Definition of o'clock in English:

o'clock

adverb

  • 1Used to specify the hour in telling time.

    ‘the gates will open at eight o'clock’
    • ‘At exactly three o'clock the door to the room burst open and the art teacher Mrs. Dunlap came in.’
    • ‘By the time he woke up it was dark, upon checking his watch, Brae saw that it was already past eight o'clock.’
    • ‘By now, it is already six o'clock, the hour you had both agreed to meet at the paper entrance.’
    • ‘One glance at the clock on the nightstand beside the bed revealed it to be eight o'clock in the morning.’
    • ‘The grandfather clock in the hall chimed the seven o'clock hour at his arrival.’
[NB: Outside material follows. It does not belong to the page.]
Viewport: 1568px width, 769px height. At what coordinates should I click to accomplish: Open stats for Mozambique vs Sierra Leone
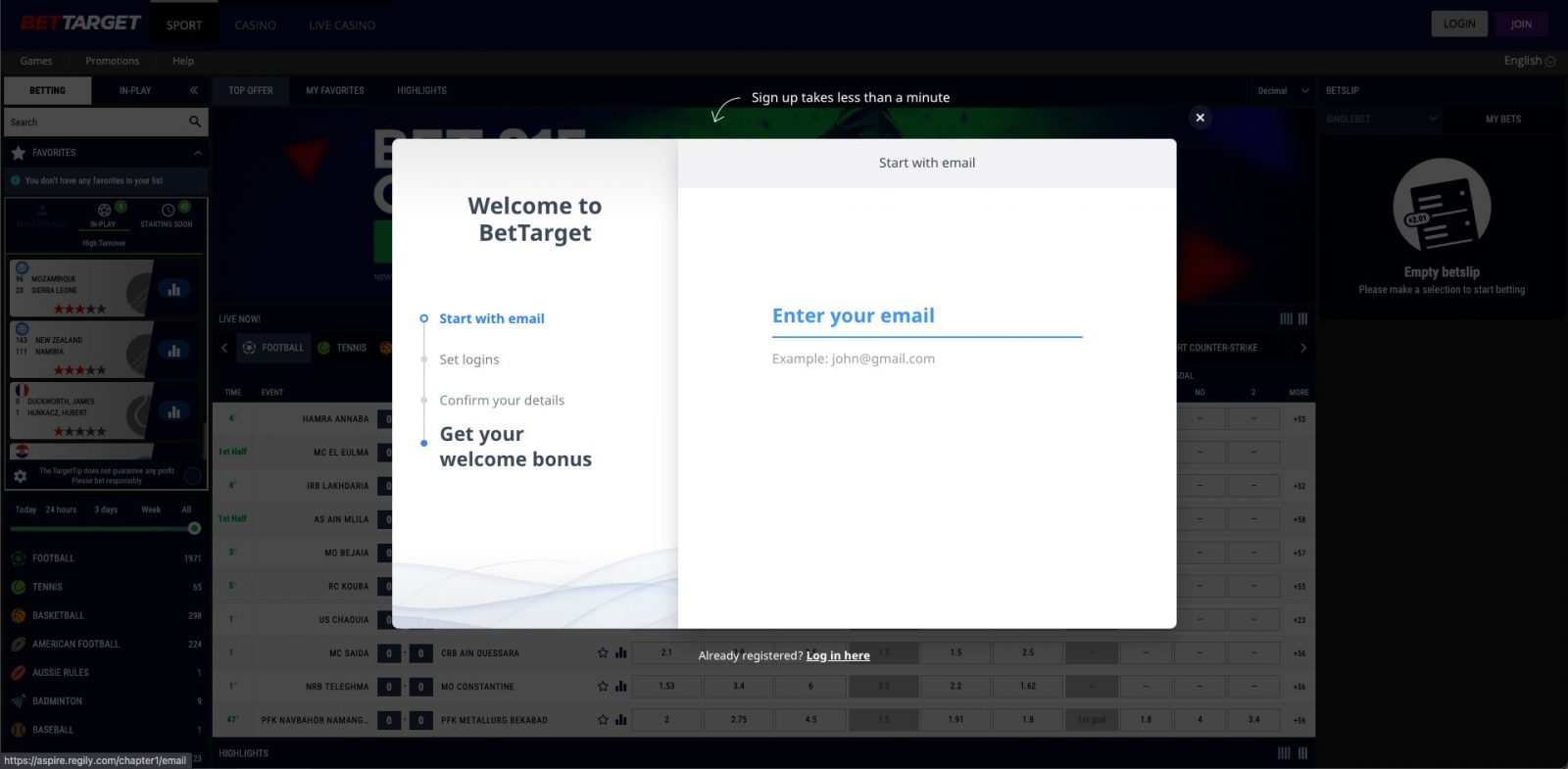click(x=173, y=289)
    • ‘The plane landed at eight o'clock, which is really weird because I took off at eight.’
    • ‘At eight o'clock, Ana Maria let herself in and wrapped her arms around his back.’
    • ‘It was around eight o'clock this morning when the hospital called me about him.’
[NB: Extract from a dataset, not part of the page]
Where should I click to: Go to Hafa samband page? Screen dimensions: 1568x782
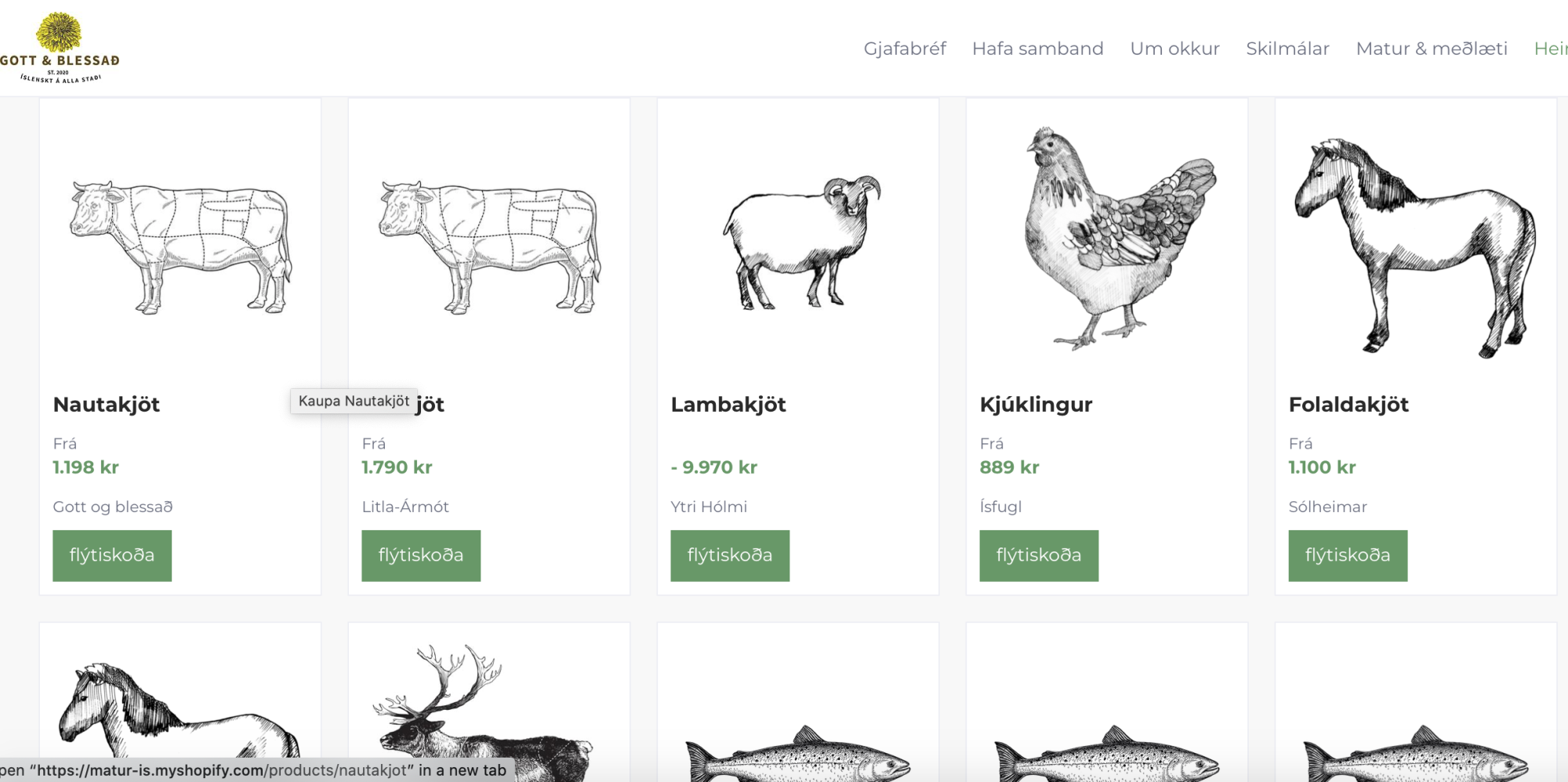(1037, 49)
    • ‘She had left the bus station at seven o'clock and knew it took about six hours to get to the school.’
    • ‘Just as it neared the eight o'clock hour, the party was really just livening up.’
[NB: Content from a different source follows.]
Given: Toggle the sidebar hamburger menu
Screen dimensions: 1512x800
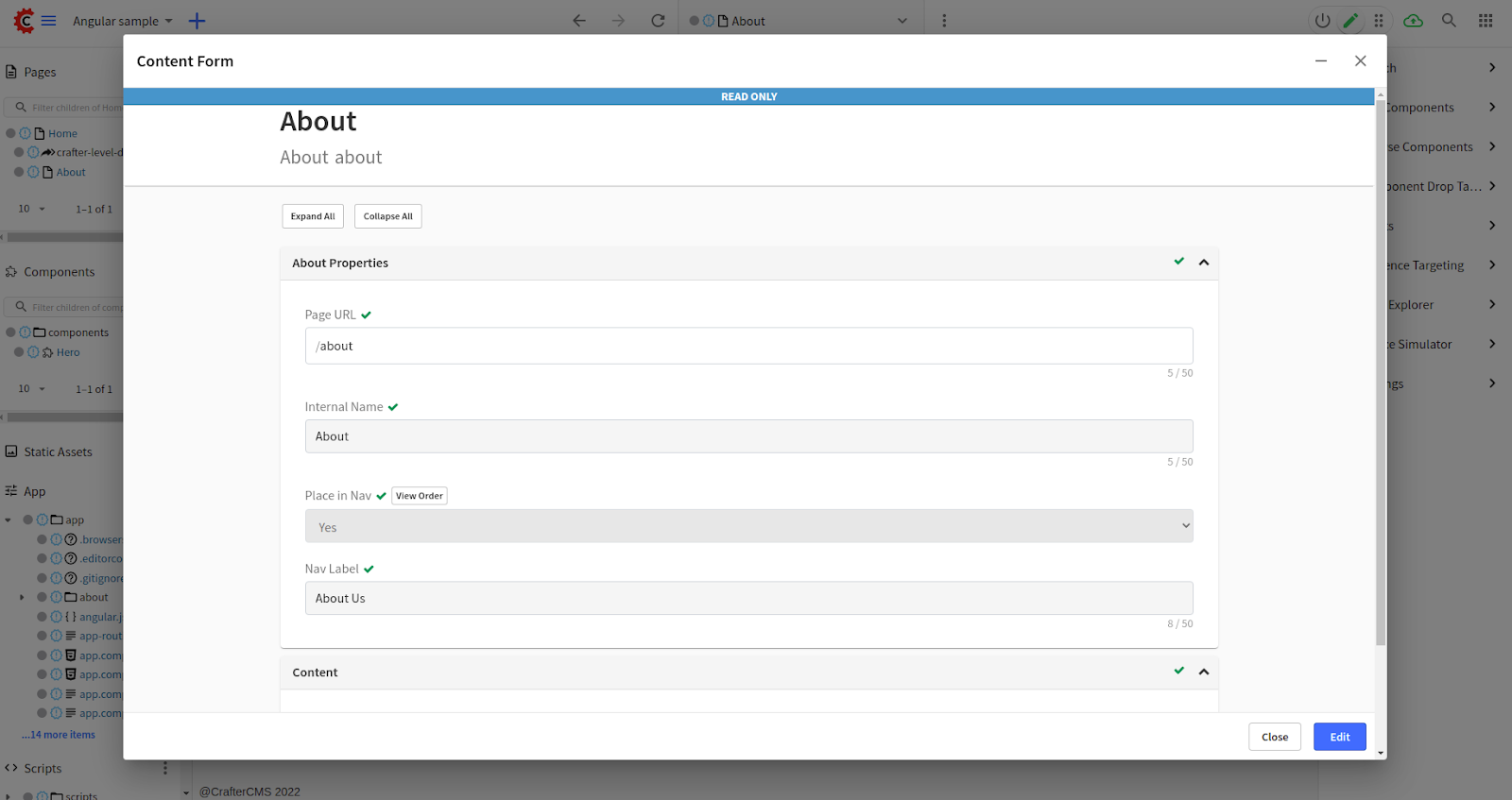Looking at the screenshot, I should 49,21.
    • ‘The three o'clock hour approached and he was nestled under a blanket on the soft couch.’
    • ‘It was eleven o'clock, the universal time that signals it's alright to call people.’
    • ‘At around one o'clock, an hour after they got in, Zak was sitting alone on his towel.’
    • ‘The kids went to bed around eight o'clock and the rest of us stayed up talking and laughing well into the evening.’
    • ‘This was how, at eight o'clock at night, we were knocking unbidden on his door.’
    • ‘She looked excited and happy, which was unusual, seeing as it was seven o'clock in the morning.’
    • ‘The next morning I was shaken awake at six o'clock by a very excited Madison who had just arrived home.’
    • ‘By the time the timer on the stove went off, it was a little after eight o'clock.’
    • ‘She works from eight o'clock in the morning to ten o'clock at night, six days a week.’
    • ‘Everyone was on the private plane and on the way to New York by eight o'clock.’
    1. 1.1 Used following a numeral to indicate direction or bearing with reference to an imaginary clock face, 12 o'clock being thought of as directly in front or overhead.
      ‘“I think we've got some action at 11 o'clock,” he said, gesturing toward the eastern plains’
      • ‘The shot is there, but it has to hit his front rock at 11 o'clock, exactly, to hit this back rock.’
      • ‘Next, the tip of your right shoe should finish on the floor at eight o'clock.’
      • ‘The little gun proved pretty well regulated, shooting just to the left of my six o'clock hold.’